#### How to complete this task:
You are to retype all of the data exactly as it appears.

#### Data for the task:
○ ○ ○
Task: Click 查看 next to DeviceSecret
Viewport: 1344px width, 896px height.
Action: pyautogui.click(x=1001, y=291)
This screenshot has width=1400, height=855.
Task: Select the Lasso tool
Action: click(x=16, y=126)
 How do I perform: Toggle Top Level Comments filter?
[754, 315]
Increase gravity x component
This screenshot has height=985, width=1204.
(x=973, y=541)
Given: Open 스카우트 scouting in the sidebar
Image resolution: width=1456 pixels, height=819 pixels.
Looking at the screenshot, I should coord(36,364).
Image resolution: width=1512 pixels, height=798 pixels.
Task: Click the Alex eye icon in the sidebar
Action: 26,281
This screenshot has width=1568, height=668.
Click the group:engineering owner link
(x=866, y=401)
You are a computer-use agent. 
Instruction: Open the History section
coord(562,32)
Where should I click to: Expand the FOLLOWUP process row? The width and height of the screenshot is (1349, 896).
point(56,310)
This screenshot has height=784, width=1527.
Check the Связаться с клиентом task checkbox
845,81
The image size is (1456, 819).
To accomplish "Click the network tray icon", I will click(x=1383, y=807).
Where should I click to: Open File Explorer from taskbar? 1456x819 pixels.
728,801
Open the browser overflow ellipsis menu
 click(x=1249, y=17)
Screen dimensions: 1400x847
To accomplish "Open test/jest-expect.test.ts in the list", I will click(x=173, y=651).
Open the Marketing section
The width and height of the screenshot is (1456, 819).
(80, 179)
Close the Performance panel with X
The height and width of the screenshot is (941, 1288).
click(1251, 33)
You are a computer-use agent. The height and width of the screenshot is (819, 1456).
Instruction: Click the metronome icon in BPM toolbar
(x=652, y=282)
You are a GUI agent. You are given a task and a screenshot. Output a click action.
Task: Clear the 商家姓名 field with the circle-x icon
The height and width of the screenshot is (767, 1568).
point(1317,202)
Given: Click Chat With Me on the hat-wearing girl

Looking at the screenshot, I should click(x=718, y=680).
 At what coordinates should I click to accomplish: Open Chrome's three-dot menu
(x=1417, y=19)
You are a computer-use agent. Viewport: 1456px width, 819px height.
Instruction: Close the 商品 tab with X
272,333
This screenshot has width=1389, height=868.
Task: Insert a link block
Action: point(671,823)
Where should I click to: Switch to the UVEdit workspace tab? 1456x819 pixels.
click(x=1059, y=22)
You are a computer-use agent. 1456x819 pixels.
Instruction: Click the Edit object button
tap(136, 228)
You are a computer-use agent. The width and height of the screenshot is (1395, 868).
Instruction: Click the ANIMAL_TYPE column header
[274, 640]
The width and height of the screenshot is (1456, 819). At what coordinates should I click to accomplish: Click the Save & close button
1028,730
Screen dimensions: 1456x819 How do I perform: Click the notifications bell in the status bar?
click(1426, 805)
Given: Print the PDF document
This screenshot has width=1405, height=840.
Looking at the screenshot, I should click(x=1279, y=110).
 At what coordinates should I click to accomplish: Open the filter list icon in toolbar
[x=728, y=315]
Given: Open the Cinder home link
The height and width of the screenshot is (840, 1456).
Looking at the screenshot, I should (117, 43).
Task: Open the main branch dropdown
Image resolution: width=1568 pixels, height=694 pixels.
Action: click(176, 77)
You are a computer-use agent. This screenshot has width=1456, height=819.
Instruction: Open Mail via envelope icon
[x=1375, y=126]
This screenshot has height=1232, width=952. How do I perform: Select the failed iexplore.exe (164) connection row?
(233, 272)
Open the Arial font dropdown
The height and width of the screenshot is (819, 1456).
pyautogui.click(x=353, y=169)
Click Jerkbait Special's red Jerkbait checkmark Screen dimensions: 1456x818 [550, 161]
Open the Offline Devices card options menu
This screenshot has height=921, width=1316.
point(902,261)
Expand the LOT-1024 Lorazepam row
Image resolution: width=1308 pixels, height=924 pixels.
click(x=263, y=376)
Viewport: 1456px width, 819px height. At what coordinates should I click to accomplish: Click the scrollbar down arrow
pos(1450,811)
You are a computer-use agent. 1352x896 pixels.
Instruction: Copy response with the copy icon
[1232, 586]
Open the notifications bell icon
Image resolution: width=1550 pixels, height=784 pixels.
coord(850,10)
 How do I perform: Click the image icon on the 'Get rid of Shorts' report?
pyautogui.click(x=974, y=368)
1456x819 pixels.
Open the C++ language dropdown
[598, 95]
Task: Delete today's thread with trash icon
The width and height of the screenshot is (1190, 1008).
○ ○ ○
#### Response area:
Task: Click 查看 next to DeviceSecret
Viewport: 1344px width, 896px height.
Action: pyautogui.click(x=1001, y=291)
This screenshot has width=1400, height=855.
Task: Select the Lasso tool
Action: click(x=16, y=126)
 How do I perform: Toggle Top Level Comments filter?
[754, 315]
Increase gravity x component
This screenshot has height=985, width=1204.
(x=973, y=541)
Given: Open 스카우트 scouting in the sidebar
Image resolution: width=1456 pixels, height=819 pixels.
Looking at the screenshot, I should coord(36,364).
Image resolution: width=1512 pixels, height=798 pixels.
Task: Click the Alex eye icon in the sidebar
Action: 26,281
This screenshot has width=1568, height=668.
Click the group:engineering owner link
(x=866, y=401)
You are a computer-use agent. 
Instruction: Open the History section
coord(562,32)
Where should I click to: Expand the FOLLOWUP process row? The width and height of the screenshot is (1349, 896).
point(56,310)
This screenshot has height=784, width=1527.
Check the Связаться с клиентом task checkbox
845,81
The image size is (1456, 819).
To accomplish "Click the network tray icon", I will click(x=1383, y=807).
Where should I click to: Open File Explorer from taskbar? 1456x819 pixels.
728,801
Open the browser overflow ellipsis menu
 click(x=1249, y=17)
Screen dimensions: 1400x847
To accomplish "Open test/jest-expect.test.ts in the list", I will click(x=173, y=651).
Open the Marketing section
The width and height of the screenshot is (1456, 819).
(80, 179)
Close the Performance panel with X
The height and width of the screenshot is (941, 1288).
click(1251, 33)
You are a computer-use agent. The height and width of the screenshot is (819, 1456).
Instruction: Click the metronome icon in BPM toolbar
(x=652, y=282)
You are a GUI agent. You are given a task and a screenshot. Output a click action.
Task: Clear the 商家姓名 field with the circle-x icon
The height and width of the screenshot is (767, 1568).
point(1317,202)
Given: Click Chat With Me on the hat-wearing girl

Looking at the screenshot, I should click(x=718, y=680).
 At what coordinates should I click to accomplish: Open Chrome's three-dot menu
(x=1417, y=19)
You are a computer-use agent. Viewport: 1456px width, 819px height.
Instruction: Close the 商品 tab with X
272,333
This screenshot has width=1389, height=868.
Task: Insert a link block
Action: point(671,823)
Where should I click to: Switch to the UVEdit workspace tab? 1456x819 pixels.
click(x=1059, y=22)
You are a computer-use agent. 1456x819 pixels.
Instruction: Click the Edit object button
tap(136, 228)
You are a computer-use agent. The width and height of the screenshot is (1395, 868).
Instruction: Click the ANIMAL_TYPE column header
[274, 640]
The width and height of the screenshot is (1456, 819). At what coordinates should I click to accomplish: Click the Save & close button
1028,730
Screen dimensions: 1456x819 How do I perform: Click the notifications bell in the status bar?
click(1426, 805)
Given: Print the PDF document
This screenshot has width=1405, height=840.
Looking at the screenshot, I should click(x=1279, y=110).
 At what coordinates should I click to accomplish: Open the filter list icon in toolbar
[x=728, y=315]
Given: Open the Cinder home link
The height and width of the screenshot is (840, 1456).
Looking at the screenshot, I should (117, 43).
Task: Open the main branch dropdown
Image resolution: width=1568 pixels, height=694 pixels.
Action: click(176, 77)
You are a computer-use agent. This screenshot has width=1456, height=819.
Instruction: Open Mail via envelope icon
[x=1375, y=126]
This screenshot has height=1232, width=952. How do I perform: Select the failed iexplore.exe (164) connection row?
(233, 272)
Open the Arial font dropdown
The height and width of the screenshot is (819, 1456).
pyautogui.click(x=353, y=169)
Click Jerkbait Special's red Jerkbait checkmark Screen dimensions: 1456x818 [550, 161]
Open the Offline Devices card options menu
This screenshot has height=921, width=1316.
point(902,261)
Expand the LOT-1024 Lorazepam row
Image resolution: width=1308 pixels, height=924 pixels.
click(x=263, y=376)
Viewport: 1456px width, 819px height. At what coordinates should I click to accomplish: Click the scrollbar down arrow
pos(1450,811)
You are a computer-use agent. 1352x896 pixels.
Instruction: Copy response with the copy icon
[1232, 586]
Open the notifications bell icon
Image resolution: width=1550 pixels, height=784 pixels.
coord(850,10)
 How do I perform: Click the image icon on the 'Get rid of Shorts' report?
pyautogui.click(x=974, y=368)
1456x819 pixels.
Open the C++ language dropdown
[598, 95]
Task: Delete today's thread with trash icon
The width and height of the screenshot is (1190, 1008).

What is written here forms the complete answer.